Directions for this task
Find every line in the entries below that contains the word "what", and copy each of those lines in full.

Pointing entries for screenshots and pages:
____

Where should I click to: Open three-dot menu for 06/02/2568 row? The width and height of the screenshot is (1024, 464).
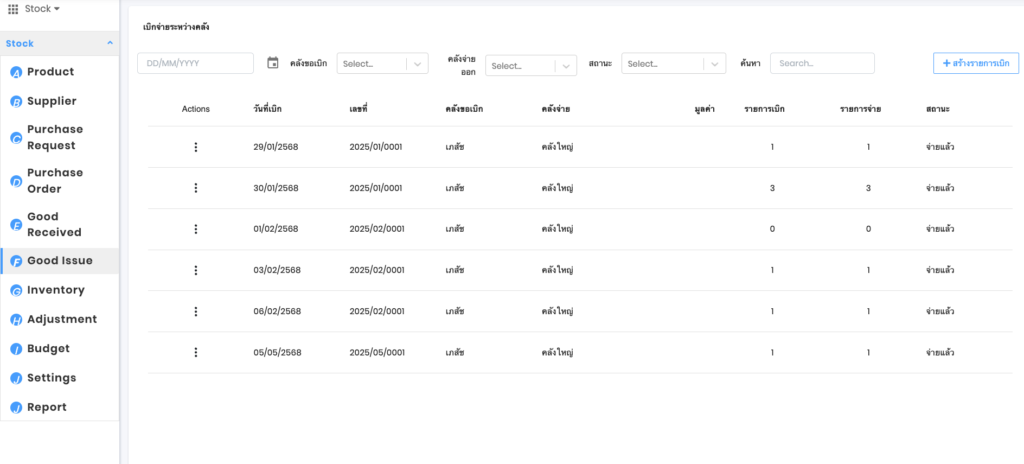pyautogui.click(x=196, y=311)
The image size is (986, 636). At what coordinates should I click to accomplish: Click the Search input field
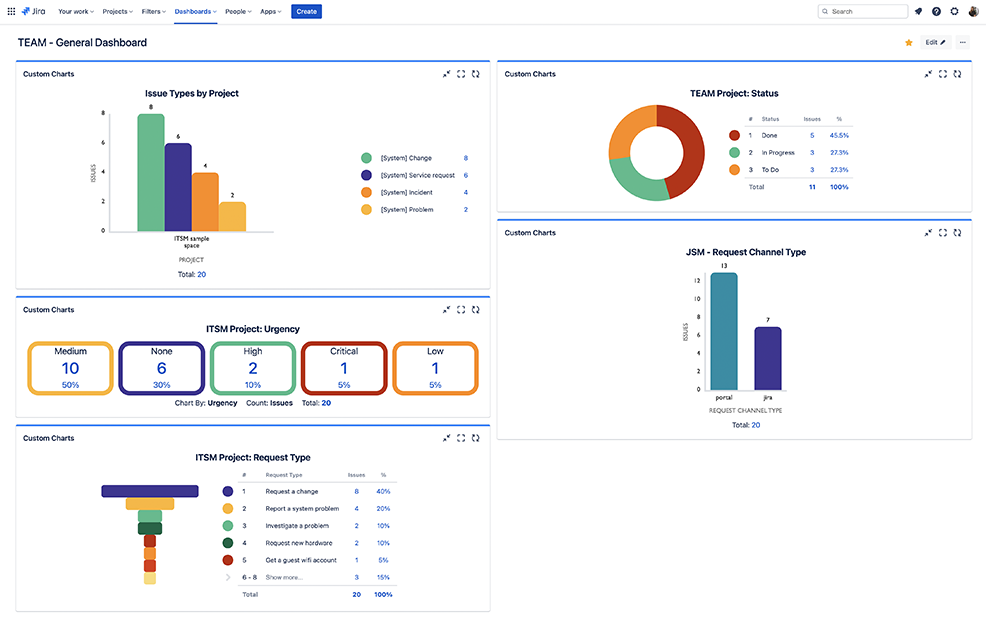[863, 11]
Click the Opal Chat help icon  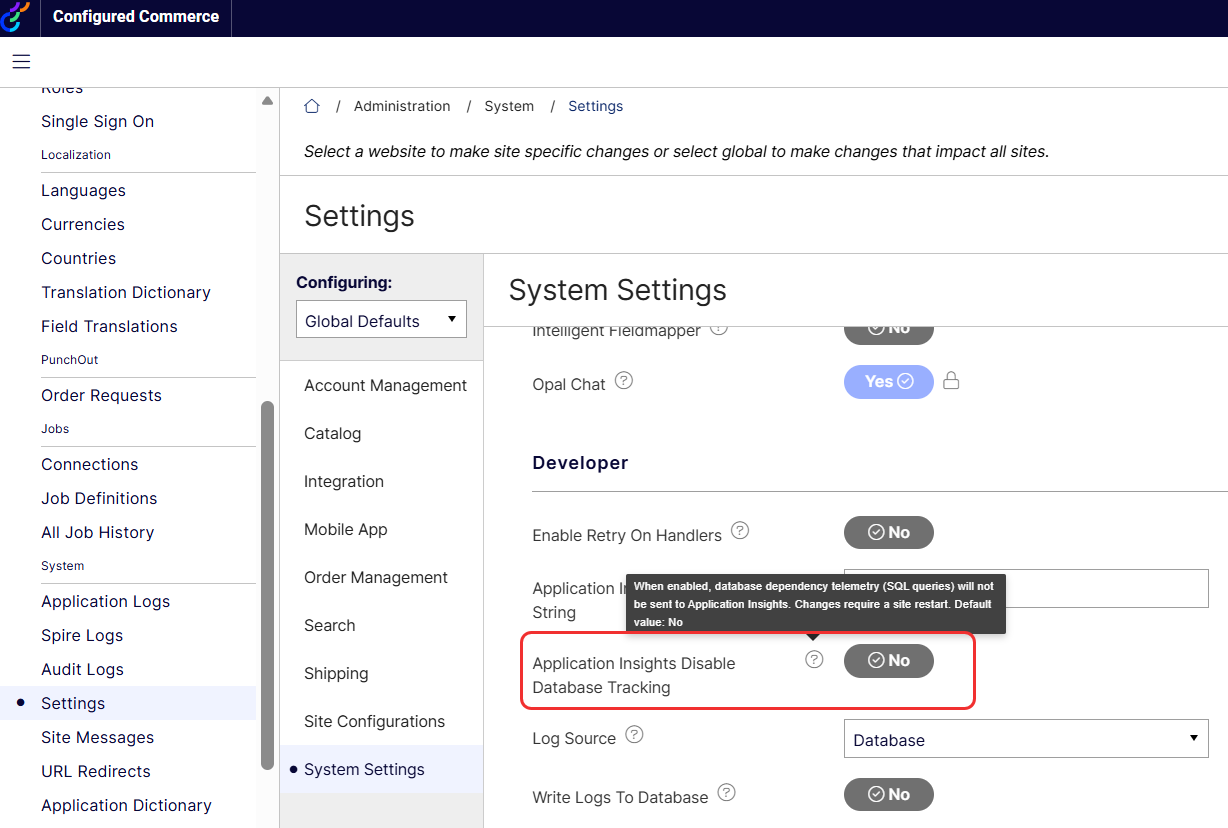[x=624, y=381]
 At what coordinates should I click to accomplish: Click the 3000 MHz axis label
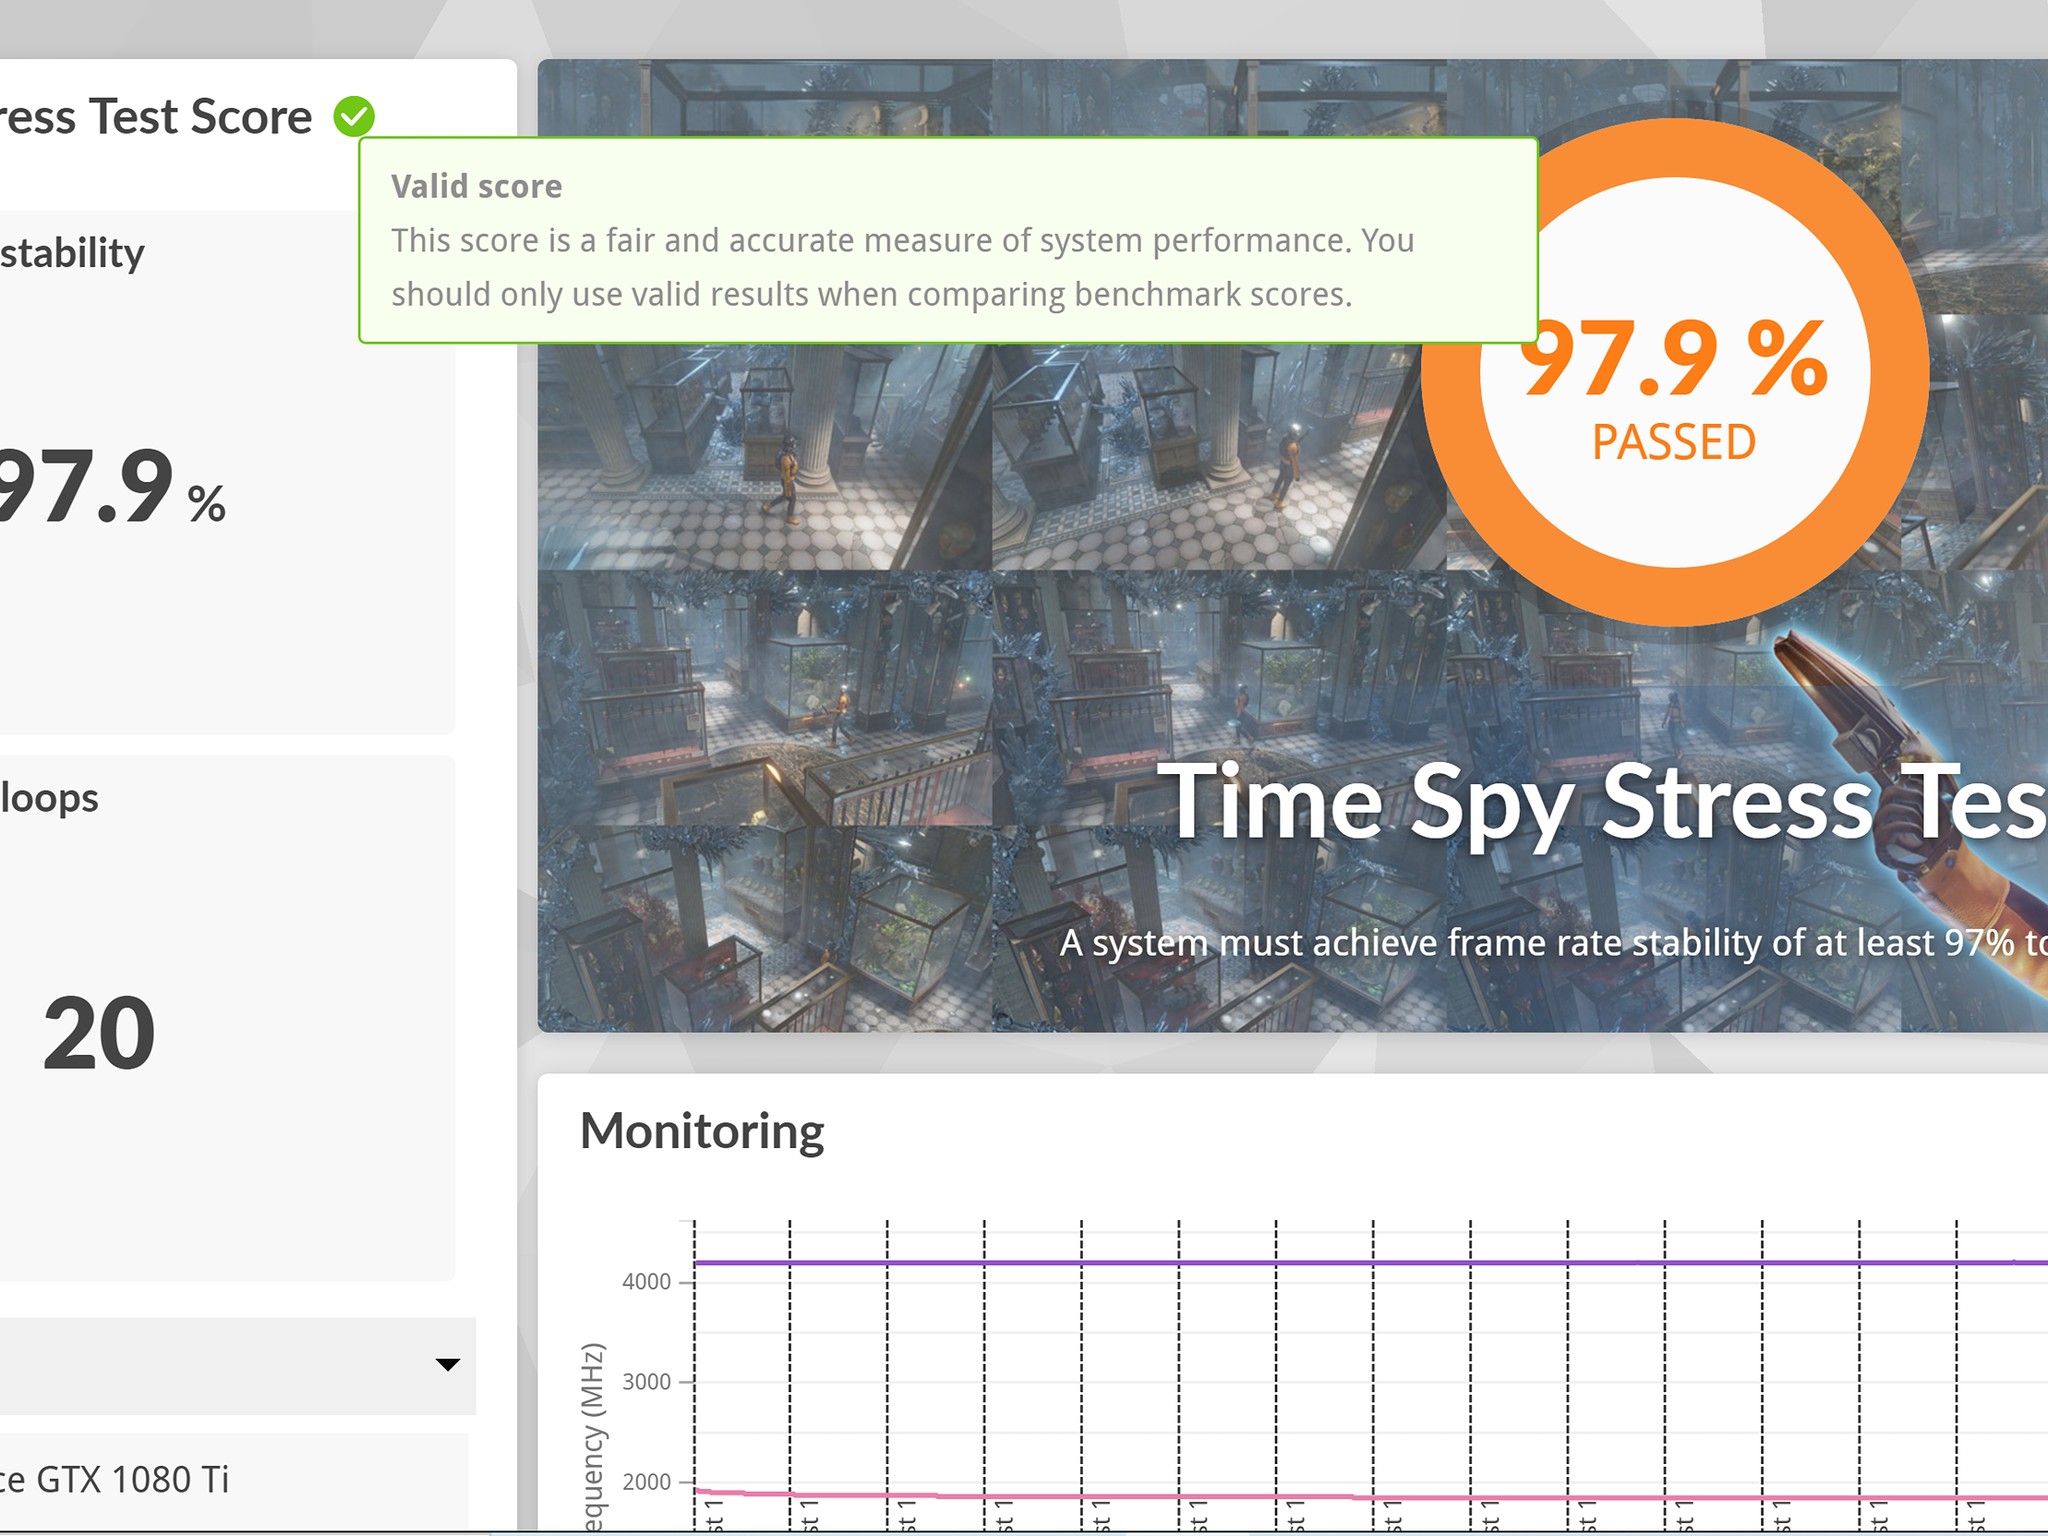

____

Output for this task
The image size is (986, 636). At what coordinates should I click to accomplish: Click the Search input field
 At what coordinates should I click to accomplish: Click the 3000 MHz axis label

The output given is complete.